<前代未聞の憲法停止と議会解散>クウェートで民主主義の危機が起きる独特の事情
激化する権力闘争
このようにGCCの中では一番「民主的」な議会制度を有するクウェートだが、このクウェートの議会制度は、クウェート人が民主主義を望んだ結果ではなく、クウェートを支配するサバーハ家と有力豪商との緊張関係で発展した。有力豪族だったサバーハ家はオスマン帝国下で首長としてクウェートを支配するが、豪商達からすればサバーハ家は元々同格に過ぎず、豪商達は首長を牽制する手段として議会を利用して来たという経緯がある。
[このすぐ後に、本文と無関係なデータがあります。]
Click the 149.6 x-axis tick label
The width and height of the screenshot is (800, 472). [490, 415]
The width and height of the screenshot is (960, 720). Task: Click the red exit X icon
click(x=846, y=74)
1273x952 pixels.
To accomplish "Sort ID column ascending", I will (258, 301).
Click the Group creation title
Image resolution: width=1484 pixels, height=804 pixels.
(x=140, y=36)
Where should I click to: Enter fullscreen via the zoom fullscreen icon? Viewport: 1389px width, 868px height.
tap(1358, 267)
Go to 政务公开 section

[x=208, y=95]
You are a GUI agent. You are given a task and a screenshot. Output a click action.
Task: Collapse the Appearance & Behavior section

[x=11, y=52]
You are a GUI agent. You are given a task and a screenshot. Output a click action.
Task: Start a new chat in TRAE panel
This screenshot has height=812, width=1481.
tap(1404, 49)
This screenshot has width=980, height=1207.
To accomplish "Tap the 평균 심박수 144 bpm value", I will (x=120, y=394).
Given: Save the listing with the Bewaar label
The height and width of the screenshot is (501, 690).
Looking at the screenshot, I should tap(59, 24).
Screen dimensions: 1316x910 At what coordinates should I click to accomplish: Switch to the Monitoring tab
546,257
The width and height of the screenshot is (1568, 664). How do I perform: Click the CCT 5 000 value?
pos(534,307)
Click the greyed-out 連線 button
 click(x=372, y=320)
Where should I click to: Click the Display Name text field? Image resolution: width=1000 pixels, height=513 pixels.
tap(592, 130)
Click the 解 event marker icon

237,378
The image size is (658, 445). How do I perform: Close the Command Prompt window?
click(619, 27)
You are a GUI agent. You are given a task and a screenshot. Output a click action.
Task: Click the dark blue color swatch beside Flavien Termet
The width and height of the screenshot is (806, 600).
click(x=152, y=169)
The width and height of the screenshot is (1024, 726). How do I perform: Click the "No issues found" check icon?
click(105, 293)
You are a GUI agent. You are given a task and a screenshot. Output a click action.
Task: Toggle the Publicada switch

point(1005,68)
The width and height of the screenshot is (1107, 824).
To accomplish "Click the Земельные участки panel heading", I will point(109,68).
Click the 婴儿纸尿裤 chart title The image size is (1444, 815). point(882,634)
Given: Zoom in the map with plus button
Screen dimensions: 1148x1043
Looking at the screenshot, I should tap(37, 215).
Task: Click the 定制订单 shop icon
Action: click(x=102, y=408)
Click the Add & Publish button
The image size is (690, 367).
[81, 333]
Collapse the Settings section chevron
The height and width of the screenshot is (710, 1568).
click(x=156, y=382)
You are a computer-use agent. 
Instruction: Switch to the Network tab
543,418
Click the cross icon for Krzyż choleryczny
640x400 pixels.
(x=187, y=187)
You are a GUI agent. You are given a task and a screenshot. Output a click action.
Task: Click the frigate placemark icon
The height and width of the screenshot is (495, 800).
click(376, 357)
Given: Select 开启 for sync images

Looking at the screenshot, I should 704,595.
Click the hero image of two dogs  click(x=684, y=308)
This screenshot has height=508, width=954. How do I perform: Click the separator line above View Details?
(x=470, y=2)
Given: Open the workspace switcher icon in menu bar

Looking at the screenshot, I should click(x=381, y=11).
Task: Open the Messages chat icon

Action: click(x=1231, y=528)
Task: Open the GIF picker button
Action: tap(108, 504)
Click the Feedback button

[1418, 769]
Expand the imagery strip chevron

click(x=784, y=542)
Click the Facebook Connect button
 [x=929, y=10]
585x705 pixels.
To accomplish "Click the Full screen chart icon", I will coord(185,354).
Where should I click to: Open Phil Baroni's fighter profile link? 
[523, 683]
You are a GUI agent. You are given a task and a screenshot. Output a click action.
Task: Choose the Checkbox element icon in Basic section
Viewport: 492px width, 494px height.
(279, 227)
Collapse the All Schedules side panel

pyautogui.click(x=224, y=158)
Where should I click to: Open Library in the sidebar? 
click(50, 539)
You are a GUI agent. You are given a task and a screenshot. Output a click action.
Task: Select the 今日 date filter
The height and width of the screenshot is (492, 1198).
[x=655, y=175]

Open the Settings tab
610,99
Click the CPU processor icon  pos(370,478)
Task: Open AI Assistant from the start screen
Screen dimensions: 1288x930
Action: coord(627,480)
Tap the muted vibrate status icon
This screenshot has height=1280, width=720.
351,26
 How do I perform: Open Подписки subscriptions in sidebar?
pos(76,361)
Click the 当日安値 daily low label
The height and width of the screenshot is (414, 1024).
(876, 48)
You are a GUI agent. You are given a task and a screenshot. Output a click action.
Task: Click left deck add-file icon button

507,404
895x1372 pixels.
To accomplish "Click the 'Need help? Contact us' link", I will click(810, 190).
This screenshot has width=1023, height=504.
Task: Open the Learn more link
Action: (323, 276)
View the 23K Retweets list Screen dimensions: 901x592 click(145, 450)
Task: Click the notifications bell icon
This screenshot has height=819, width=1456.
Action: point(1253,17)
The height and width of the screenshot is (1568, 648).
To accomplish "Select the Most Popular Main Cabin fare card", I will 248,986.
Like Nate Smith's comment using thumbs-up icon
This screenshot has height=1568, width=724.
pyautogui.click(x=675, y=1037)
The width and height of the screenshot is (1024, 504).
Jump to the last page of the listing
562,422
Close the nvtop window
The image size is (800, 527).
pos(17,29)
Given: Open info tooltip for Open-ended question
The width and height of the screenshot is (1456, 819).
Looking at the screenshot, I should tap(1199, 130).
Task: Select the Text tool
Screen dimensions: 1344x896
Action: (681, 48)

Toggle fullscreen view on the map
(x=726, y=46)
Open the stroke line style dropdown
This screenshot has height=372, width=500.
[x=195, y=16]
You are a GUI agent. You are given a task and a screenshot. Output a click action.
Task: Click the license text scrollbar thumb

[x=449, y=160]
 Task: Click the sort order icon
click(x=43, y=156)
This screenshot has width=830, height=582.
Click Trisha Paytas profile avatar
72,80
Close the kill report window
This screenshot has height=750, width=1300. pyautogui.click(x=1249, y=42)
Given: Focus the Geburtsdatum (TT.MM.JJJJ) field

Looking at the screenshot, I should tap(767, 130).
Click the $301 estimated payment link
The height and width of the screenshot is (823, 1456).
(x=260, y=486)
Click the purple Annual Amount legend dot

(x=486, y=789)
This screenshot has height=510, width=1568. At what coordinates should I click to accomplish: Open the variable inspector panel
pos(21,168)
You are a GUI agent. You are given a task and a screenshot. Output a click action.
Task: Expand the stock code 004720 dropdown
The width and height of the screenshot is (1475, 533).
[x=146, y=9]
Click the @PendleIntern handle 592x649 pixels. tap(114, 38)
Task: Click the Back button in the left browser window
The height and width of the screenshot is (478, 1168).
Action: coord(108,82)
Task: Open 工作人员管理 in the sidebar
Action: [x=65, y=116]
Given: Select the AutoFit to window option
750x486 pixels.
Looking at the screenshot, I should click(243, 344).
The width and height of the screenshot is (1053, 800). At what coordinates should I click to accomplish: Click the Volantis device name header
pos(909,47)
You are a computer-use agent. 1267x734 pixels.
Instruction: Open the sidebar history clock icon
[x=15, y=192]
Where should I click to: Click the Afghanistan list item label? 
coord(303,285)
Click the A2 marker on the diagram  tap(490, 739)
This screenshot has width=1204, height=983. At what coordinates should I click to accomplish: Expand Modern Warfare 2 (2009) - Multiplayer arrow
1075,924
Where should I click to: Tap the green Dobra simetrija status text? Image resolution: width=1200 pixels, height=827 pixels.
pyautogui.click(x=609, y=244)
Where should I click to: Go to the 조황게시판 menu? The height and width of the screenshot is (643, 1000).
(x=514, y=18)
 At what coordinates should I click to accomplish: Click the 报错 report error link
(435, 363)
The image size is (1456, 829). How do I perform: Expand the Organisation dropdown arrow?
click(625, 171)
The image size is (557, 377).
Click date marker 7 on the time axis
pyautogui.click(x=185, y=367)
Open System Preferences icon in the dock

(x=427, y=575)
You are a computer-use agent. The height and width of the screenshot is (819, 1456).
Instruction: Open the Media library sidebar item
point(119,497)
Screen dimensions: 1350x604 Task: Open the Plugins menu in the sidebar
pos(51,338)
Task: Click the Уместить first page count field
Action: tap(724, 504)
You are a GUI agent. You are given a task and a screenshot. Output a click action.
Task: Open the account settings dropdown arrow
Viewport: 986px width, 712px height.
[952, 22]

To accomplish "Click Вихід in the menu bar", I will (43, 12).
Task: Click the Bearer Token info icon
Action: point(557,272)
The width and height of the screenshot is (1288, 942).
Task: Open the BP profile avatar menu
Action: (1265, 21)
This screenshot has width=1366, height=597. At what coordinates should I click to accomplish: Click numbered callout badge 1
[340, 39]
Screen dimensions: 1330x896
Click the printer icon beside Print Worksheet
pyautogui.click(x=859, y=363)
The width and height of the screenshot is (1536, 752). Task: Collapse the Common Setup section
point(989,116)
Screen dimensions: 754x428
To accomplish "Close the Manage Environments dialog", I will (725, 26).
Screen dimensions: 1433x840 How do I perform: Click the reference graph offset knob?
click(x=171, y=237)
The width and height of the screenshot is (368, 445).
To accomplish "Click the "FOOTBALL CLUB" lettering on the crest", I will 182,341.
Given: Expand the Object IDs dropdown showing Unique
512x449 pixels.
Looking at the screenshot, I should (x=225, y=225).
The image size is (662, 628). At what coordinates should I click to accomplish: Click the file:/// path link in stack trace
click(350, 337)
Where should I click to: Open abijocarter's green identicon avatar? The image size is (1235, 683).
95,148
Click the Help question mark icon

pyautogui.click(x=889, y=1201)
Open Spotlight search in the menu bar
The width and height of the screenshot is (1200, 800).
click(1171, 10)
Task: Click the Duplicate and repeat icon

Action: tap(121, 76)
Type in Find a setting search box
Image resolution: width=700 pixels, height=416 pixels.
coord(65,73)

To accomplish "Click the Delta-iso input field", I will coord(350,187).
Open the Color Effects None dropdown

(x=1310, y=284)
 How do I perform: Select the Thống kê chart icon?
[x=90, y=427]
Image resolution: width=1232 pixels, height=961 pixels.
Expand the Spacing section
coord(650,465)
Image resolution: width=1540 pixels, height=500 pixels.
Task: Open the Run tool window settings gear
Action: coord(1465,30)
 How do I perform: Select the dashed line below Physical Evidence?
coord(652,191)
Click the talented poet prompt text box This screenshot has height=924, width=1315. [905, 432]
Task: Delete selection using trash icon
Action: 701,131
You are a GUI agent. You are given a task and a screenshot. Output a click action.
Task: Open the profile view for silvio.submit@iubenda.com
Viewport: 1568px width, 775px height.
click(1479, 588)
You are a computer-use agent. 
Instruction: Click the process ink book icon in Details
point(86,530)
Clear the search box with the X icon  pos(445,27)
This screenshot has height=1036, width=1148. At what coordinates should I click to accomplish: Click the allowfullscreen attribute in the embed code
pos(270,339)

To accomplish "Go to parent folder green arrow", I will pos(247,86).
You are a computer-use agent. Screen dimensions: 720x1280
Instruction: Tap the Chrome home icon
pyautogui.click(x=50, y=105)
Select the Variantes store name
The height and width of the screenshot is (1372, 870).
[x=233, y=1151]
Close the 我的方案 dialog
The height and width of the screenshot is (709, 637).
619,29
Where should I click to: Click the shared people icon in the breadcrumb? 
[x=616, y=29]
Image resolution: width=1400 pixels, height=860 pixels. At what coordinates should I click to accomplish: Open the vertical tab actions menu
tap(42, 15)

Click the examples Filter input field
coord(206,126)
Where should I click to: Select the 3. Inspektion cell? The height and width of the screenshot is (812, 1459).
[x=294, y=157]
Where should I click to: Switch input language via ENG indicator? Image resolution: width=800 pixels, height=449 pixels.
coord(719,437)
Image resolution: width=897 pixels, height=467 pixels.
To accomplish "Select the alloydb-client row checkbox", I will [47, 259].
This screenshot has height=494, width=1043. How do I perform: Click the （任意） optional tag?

この社説は議会が経済改革を妨害していると指摘しているが、経済改革で既得権益が犯される豪商が経済改革に反対するのは当然であろう。 さらにアラブ・イスラム世界の変化に伴い、恐らく議会の性格も変質して、豪商の利益を代表するという性格に加えてイスラム原理主義者や民主運動家等も議員となり、首長家にとりますます厄介な存在となっているのであろう。 なお、サバーハ首長家はベドウィンの伝統に従って兄弟間で首長位を継承しているが、サウジアラビアと同じく首長の高齢化が著しく、現首長は83歳だ。サウジアラビアでは70年以上続く兄弟間継承からようやくサルマン国王の息子のムハンマド皇太子が後を継ぐのが確実視されているが、そこに至るまでに激しい権力闘争があった。さらにクウェートの首長家にはジャービル家とサーリム家という2大ファミリーがいて、首長位継承はより複雑な問題となっている。